[Data records]
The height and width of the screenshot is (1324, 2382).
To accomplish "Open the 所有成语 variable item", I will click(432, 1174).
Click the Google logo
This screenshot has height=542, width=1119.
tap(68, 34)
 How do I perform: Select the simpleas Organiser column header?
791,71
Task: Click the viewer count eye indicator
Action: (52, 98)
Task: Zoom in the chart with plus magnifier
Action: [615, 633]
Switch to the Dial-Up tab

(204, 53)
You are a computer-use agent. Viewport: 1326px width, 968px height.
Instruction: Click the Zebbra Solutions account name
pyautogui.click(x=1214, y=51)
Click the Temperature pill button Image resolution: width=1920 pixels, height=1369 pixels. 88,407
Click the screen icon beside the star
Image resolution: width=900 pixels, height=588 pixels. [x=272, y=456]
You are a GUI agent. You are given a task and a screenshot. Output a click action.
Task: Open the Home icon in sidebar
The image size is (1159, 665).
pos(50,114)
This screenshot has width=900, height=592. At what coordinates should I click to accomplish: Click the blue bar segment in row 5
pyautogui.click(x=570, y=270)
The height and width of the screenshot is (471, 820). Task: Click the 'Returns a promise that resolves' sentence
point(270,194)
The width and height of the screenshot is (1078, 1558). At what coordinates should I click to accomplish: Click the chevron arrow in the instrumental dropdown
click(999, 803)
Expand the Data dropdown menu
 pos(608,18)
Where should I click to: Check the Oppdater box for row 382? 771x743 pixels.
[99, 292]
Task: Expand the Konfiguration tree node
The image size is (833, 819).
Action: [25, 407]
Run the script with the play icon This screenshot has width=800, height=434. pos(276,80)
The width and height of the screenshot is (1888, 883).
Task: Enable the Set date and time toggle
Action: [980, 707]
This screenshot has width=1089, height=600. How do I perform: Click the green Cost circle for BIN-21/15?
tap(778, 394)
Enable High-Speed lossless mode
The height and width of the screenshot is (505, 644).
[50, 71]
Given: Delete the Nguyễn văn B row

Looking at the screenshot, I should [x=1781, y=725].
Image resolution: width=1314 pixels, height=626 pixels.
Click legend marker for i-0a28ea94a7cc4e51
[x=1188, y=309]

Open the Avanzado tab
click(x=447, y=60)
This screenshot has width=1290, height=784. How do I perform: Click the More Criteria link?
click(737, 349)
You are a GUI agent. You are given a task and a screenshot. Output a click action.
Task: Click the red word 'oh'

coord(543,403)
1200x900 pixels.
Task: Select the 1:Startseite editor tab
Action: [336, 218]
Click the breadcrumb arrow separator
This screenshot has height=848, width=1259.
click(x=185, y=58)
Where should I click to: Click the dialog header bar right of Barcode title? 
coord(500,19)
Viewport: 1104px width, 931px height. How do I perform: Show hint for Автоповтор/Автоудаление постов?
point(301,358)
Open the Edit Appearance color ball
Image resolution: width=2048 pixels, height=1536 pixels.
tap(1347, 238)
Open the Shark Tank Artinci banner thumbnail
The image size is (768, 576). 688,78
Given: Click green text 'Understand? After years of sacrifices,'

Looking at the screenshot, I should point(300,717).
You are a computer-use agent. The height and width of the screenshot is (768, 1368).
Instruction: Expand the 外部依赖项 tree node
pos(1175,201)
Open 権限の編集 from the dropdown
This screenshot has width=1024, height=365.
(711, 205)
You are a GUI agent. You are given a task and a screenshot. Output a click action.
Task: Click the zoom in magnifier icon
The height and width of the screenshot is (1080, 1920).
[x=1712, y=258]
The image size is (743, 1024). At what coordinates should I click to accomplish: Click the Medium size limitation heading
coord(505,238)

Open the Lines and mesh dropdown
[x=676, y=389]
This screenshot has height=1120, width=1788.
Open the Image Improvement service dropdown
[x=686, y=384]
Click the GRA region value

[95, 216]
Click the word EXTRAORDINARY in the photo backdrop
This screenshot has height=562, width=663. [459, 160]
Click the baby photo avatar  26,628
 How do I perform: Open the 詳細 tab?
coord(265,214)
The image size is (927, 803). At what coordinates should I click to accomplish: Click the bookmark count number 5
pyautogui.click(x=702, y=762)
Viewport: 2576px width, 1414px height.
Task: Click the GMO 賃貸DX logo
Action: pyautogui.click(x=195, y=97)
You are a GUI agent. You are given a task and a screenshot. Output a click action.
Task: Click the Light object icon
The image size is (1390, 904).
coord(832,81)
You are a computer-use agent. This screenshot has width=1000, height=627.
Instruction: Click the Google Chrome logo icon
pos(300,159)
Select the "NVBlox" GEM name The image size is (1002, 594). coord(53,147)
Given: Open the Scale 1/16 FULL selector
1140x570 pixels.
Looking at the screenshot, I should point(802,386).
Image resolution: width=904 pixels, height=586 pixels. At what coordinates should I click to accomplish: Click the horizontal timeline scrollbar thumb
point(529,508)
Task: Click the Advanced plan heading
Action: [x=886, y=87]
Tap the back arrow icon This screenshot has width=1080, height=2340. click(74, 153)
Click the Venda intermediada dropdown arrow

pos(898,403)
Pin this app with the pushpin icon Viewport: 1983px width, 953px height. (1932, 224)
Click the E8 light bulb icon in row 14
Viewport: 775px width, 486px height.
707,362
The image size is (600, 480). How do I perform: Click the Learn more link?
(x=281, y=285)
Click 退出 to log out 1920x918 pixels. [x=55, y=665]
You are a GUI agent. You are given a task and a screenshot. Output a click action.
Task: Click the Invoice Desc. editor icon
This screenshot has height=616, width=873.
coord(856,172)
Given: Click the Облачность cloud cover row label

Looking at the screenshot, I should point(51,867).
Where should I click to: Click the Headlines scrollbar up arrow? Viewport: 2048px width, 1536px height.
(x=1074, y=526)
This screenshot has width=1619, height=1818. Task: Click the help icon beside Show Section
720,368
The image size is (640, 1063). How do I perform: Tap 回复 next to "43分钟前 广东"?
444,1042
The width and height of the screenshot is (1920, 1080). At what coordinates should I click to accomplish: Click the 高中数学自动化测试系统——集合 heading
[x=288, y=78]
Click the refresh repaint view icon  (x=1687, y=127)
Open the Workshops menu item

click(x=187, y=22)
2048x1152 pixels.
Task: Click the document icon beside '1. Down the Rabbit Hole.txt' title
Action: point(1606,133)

- **EXERCISE DESCRIPTION**: Pull out the part of the material that opens with the line containing "How do I perform: Select" and closes with the line containing "pyautogui.click(x=1214, y=51)", and copy those lines word for word.

- **EXERCISE RESULT**:
 How do I perform: Select the simpleas Organiser column header?
791,71
Task: Click the viewer count eye indicator
Action: (52, 98)
Task: Zoom in the chart with plus magnifier
Action: [615, 633]
Switch to the Dial-Up tab

(204, 53)
You are a computer-use agent. Viewport: 1326px width, 968px height.
Instruction: Click the Zebbra Solutions account name
pyautogui.click(x=1214, y=51)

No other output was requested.